The most curious thing about our four defeats in Fourth Generation War—Lebanon, Somalia, Iraq, and Afghanistan—is the utter silence in the American officer corps. Defeat in Vietnam bred a generation of military reformers, men such as Col. John Boyd USAF, Col. Mike Wyly USMC, and Col. Huba Wass de Czege USA, each of whom led a major effort to reorient his service. Today, the landscape is barren. Not a military voice is heard calling for thoughtful, substantive change. Just more money, please.

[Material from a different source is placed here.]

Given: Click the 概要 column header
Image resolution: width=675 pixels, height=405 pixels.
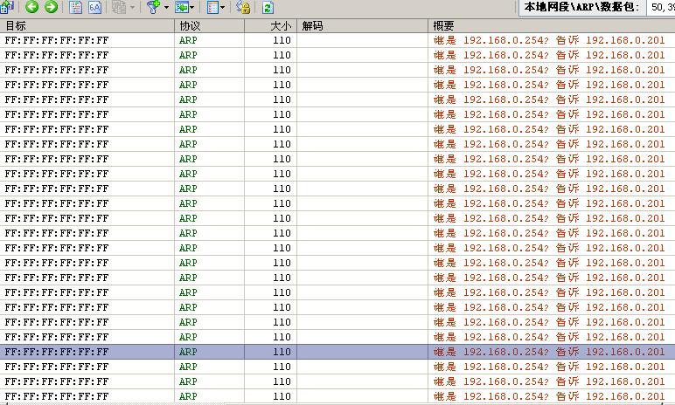Looking at the screenshot, I should pyautogui.click(x=551, y=26).
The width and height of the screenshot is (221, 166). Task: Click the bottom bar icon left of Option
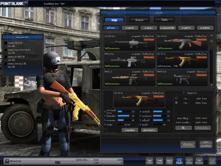click(x=189, y=161)
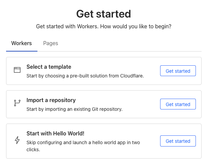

Such a moral and intellectual collapse of the officer corps is one of the worst disasters that can afflict a military because it means it cannot adapt to new realities. It is on its way to history’s wastebasket. The situation brings to mind an anecdote an Air Force friend, now a military historian, liked to tell some years ago. Every military, he said, occasionally craps in its own mess kit. The Prussians did it in 1806, after which they designed and put into service a much improved new model messkit, through the Scharnhorst military reforms. The French did it in 1870, after which they took down from the shelf an old-model messkit—the mass, draft army of the First Republic—and put it back in service. The Japanese did it in 1945, after which they threw their mess kit away, swearing they would never eat again. And we did it in Korea, in Vietnam, and now in four new wars. So far, we’ve had the only military that’s just kept on eating.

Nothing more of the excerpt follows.